BEGIN Working data
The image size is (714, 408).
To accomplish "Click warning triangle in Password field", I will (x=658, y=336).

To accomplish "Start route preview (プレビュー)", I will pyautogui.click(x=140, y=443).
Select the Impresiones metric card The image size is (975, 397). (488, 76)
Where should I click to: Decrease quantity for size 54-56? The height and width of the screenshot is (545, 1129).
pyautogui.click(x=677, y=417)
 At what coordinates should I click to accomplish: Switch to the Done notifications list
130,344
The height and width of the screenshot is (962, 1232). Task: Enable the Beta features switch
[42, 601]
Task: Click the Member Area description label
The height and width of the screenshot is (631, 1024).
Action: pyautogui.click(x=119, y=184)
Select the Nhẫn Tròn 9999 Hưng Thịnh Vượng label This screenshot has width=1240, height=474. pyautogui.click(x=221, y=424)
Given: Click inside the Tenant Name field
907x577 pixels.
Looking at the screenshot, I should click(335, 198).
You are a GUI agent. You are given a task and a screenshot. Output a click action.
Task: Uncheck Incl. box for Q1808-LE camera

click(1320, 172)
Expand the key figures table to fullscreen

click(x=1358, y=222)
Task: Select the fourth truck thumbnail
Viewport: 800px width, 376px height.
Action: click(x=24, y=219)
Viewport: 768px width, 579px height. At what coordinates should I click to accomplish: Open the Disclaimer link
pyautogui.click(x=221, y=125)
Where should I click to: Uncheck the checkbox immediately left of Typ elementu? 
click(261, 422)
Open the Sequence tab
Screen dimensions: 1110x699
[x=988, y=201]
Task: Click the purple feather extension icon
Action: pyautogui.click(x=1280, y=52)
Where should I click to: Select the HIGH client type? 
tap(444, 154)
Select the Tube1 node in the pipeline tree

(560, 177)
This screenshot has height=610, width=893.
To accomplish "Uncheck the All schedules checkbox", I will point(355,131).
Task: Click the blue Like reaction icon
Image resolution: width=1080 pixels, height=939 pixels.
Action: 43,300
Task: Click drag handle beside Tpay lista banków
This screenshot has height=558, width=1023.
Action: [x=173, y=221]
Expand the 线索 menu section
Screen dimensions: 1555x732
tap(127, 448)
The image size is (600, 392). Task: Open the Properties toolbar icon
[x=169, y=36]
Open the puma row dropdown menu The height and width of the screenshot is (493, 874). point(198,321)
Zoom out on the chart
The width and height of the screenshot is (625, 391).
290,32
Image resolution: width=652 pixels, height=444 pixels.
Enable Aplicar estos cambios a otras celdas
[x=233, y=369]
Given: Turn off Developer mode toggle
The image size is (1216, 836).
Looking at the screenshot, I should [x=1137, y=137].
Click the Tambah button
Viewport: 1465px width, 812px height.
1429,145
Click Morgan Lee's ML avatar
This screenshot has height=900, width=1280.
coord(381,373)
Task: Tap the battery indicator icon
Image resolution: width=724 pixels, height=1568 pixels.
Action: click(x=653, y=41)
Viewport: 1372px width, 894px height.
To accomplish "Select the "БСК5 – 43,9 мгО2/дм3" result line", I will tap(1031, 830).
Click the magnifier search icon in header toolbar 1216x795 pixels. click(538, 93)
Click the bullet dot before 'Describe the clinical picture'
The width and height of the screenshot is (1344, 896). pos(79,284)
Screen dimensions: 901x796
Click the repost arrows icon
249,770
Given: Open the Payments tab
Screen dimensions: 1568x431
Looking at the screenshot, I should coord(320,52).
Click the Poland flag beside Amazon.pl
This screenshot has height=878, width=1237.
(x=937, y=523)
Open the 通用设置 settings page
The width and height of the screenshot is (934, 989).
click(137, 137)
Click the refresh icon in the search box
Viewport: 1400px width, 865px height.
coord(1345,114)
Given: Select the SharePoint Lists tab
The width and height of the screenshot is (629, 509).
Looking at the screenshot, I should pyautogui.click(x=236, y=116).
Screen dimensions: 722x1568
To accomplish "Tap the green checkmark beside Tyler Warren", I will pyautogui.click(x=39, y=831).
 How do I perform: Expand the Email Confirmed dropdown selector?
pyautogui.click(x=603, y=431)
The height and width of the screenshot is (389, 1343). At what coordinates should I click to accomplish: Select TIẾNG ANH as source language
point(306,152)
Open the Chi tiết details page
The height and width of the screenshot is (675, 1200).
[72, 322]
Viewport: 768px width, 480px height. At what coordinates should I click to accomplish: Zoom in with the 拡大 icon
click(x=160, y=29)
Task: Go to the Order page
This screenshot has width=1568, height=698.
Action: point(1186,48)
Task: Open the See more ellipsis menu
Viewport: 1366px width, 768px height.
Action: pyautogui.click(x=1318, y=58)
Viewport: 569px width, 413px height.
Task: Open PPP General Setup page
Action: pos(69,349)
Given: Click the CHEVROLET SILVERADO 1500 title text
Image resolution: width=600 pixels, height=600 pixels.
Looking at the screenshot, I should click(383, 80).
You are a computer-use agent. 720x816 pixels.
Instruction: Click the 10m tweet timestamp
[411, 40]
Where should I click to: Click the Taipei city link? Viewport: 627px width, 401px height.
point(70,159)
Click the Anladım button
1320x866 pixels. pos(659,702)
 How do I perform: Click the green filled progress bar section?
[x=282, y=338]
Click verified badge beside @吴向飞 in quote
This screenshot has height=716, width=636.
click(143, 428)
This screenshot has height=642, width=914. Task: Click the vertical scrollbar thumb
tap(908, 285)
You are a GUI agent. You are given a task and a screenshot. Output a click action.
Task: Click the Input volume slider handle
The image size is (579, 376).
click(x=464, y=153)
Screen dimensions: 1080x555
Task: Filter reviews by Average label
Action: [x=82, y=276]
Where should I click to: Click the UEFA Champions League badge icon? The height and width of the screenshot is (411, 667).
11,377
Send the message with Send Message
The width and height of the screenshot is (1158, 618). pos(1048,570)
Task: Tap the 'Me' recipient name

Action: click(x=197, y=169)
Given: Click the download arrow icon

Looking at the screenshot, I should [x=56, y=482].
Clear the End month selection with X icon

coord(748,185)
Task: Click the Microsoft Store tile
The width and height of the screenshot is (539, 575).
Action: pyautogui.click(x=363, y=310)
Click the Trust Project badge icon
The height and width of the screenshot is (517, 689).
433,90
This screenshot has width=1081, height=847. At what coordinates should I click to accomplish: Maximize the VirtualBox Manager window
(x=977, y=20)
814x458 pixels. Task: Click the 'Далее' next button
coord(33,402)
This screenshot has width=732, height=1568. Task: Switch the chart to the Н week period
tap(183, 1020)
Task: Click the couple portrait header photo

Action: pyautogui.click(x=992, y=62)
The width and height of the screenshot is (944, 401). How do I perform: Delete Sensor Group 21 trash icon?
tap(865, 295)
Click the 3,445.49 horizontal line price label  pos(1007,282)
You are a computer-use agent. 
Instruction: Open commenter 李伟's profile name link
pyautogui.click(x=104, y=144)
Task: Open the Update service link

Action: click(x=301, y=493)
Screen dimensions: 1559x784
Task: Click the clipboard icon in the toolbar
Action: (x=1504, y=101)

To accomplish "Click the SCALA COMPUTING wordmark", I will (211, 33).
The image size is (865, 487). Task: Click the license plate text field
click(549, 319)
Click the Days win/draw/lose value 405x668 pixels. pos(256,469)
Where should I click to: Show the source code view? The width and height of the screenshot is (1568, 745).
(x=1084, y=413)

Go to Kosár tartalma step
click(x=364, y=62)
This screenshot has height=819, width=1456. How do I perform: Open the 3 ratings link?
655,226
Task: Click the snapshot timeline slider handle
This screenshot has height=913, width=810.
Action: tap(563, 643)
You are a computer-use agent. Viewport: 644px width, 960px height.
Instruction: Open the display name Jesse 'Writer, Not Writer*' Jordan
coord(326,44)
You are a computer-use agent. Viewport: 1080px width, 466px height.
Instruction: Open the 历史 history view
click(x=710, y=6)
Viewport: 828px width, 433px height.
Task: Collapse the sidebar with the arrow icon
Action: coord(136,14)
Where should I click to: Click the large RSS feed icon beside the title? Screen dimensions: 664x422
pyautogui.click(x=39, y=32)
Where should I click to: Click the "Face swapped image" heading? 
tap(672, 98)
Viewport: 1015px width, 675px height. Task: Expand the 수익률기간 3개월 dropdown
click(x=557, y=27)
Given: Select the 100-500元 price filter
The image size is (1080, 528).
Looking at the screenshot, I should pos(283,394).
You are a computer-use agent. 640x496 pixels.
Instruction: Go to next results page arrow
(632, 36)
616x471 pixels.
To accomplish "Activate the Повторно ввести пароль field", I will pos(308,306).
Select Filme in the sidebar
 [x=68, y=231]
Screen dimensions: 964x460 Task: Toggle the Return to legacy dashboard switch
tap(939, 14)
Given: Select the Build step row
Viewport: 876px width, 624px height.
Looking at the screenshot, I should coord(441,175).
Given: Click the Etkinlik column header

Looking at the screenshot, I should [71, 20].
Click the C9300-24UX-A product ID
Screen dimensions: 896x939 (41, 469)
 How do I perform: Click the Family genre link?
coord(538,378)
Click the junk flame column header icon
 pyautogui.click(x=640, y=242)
END Working data
Above are some records; copy each line there that contains "price".

Click the 3,445.49 horizontal line price label  pos(1007,282)
Given: Select the 100-500元 price filter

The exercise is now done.